Getting that perfect skin is not that difficult, even for the busiest of us, with the help of simple face beauty tips at home.

Well, here are some essential ways that will give you the perfect tone without having to go anywhere.

Ice Cubes to Tighten Skin:

Applying ice cubes to your skin is a fast and easy effective method that helps to reduce eye bags and pores, and makes the skin look fresh and beautiful. Using an ice cube on your face, as a remedy in the morning, helps to “revive” and prepare the skin.

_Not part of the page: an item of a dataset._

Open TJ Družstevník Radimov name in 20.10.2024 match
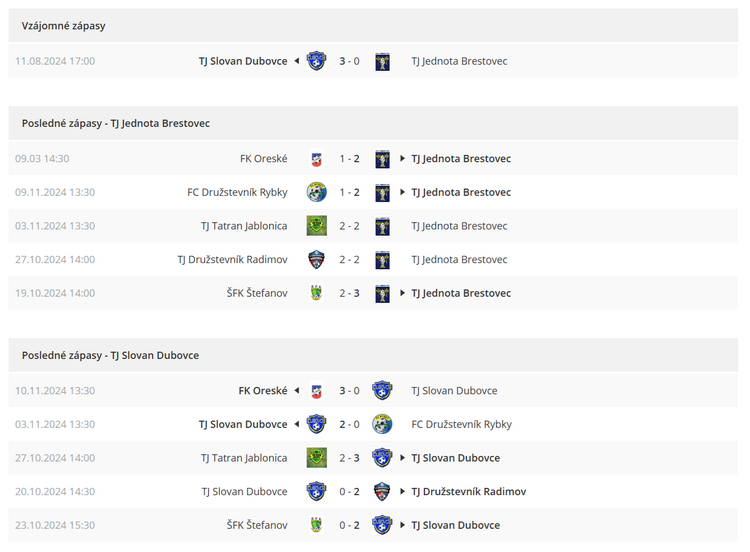This screenshot has width=750, height=552. click(469, 491)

*  Oil Cleansing for Skin:

Use natural oils, like coconut oil or olive oil, to cleanse your skin. Oils can clean the face thoroughly, yet moisturise its surface, for they remove dirt and excess oil without destroying the skin’s natural barriers. All one has to do is pick a specific oil, rub it softly over their face, and then wipe it off, using a warm soak (cloth soaked in warm water). It is a very simple method for cleaning the face.

* Sugar Scrub:

Mix a tablespoon of sugar with honey, or olive oil, to make a gentle scrub. Apply it in soft, circular motions, on your face and wash it off after a minute. This helps hydrate your skin by eliminating dead skin cells, which is the primary purpose of the scrub.

*  Rose Water Toner:

One natural toner that will soothe and hydrate your skin is rose water. Tightening pores, this water improves the general texture of your skin. This water may be applied gently to the face post-cleansing to provide a soothing and hydrating effect to your face.

* Aloe Vera:

It is well known that aloe vera does wonders for the skin. It will provide alleviation for the skin, because of its calming and moisturising effects. The application of aloe vera gel, in its pure form, to one’s skin is beneficial as it aids in moisturising each layer, prevents slight skin deformity, and also imparts a fresh and healthy look to the face. Before going to bed is the best time to apply aloe vera.

Water:

Staying hydrated, by drinking plenty of water (06 to 08 cups or glasses a day), helps to flush toxins and its functions in detoxification of the body, and maintenance the youthfulness of the skin in one’s appearance.